Phoenix's odds of winning Best Actor are at -2000, according to odds and tracking resource Odds Shark. Driver currently stands at +900, followed by Banderas at +1700 and DiCaprio and Pryce both at +2000.

Joker leads the nominees with 11 nominations, including Best Picture, making it the first DC Comics-inspired film to compete for Hollywood's top prize. World War I drama 1917 is the favorite to win Best Picture at -165 odds, ahead of Parasite (+200), Hollywood (+500), Joker (+2500), The Irishman (+6000), Marriage Story (+10000), Jojo Rabbit (+10000), Little Women (+20000), and Ford vs Ferrari (+20000).

"He liked the spirit of what the movie was, a sort of anti-comic book film or whatever," director Todd Phillips recently told Deadline on the topic of what ultimately swayed Phoenix to side step his fear of comic book films and lead Joker. "However you wanted to classify it. He only responded to the spirit, but he also wasn't somebody who ever thought that he would be in a comic book film.
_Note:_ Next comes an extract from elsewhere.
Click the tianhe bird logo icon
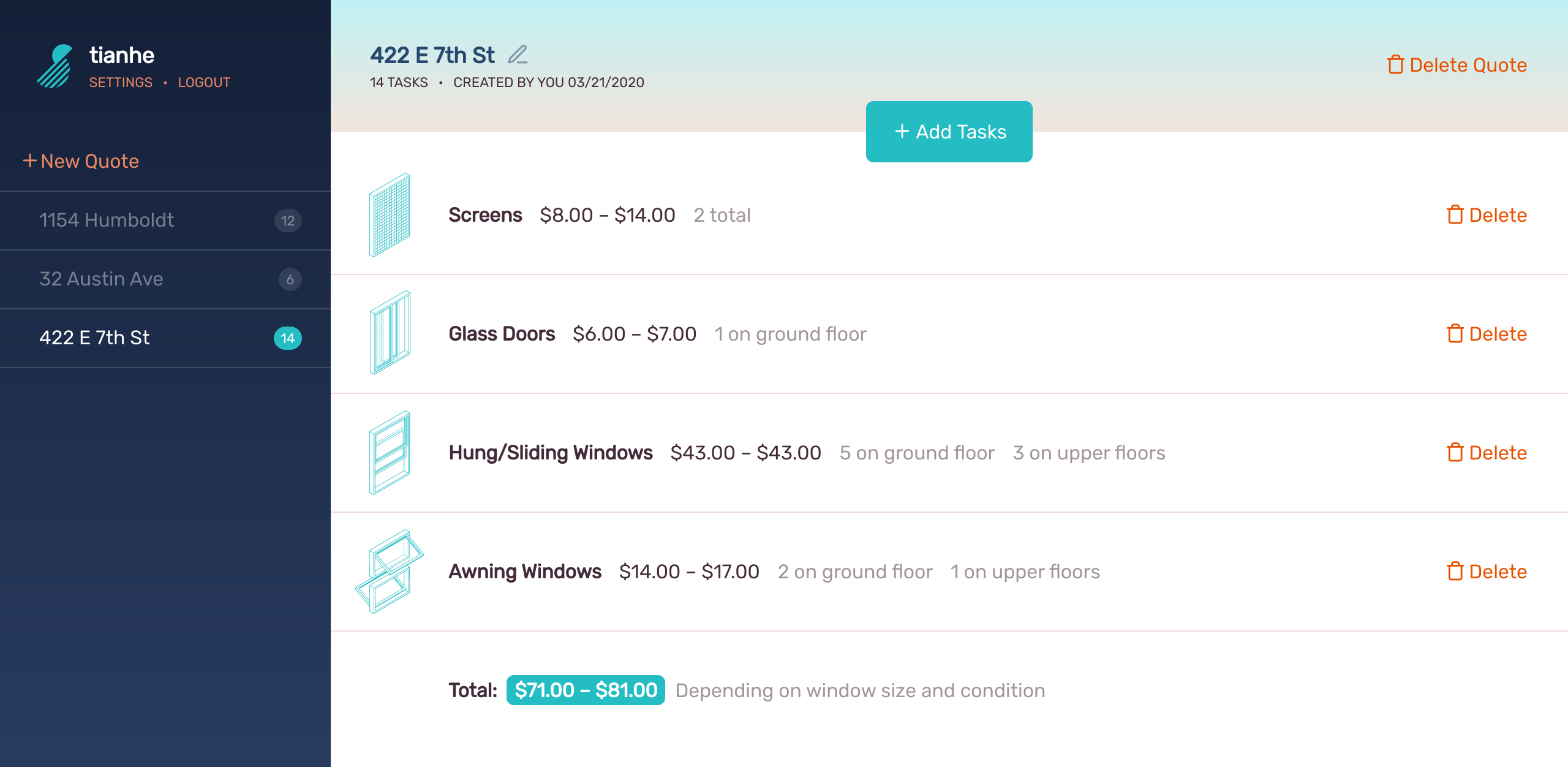Image resolution: width=1568 pixels, height=767 pixels. (x=55, y=66)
I think, I don't want to say for sure. I'm sure he's turned down comic book films in the past. So, that was the biggest hurdle."

"He read the script, he got it. He also got that it wasn't a straight-up comic book movie, but it's the same point," Phillips continued. "It was still called Joker. It still says DC presents at some point in it, you know, so that was I think the biggest hurdle and we talked a lot about that. We had these meetings for months. And before he agreed to do it, I would say three or four months and a lot of questions. I think some of it was him just feeling me out, of course, and talked about the vibe and the tone. 'What's it going to look like and how do I work? What's the approach?' It was a lot, but it was great and it was really like prepping away. It really helped us down the road and I know."

The 92nd Academy Awards air Sunday, Feb. 9 on ABC.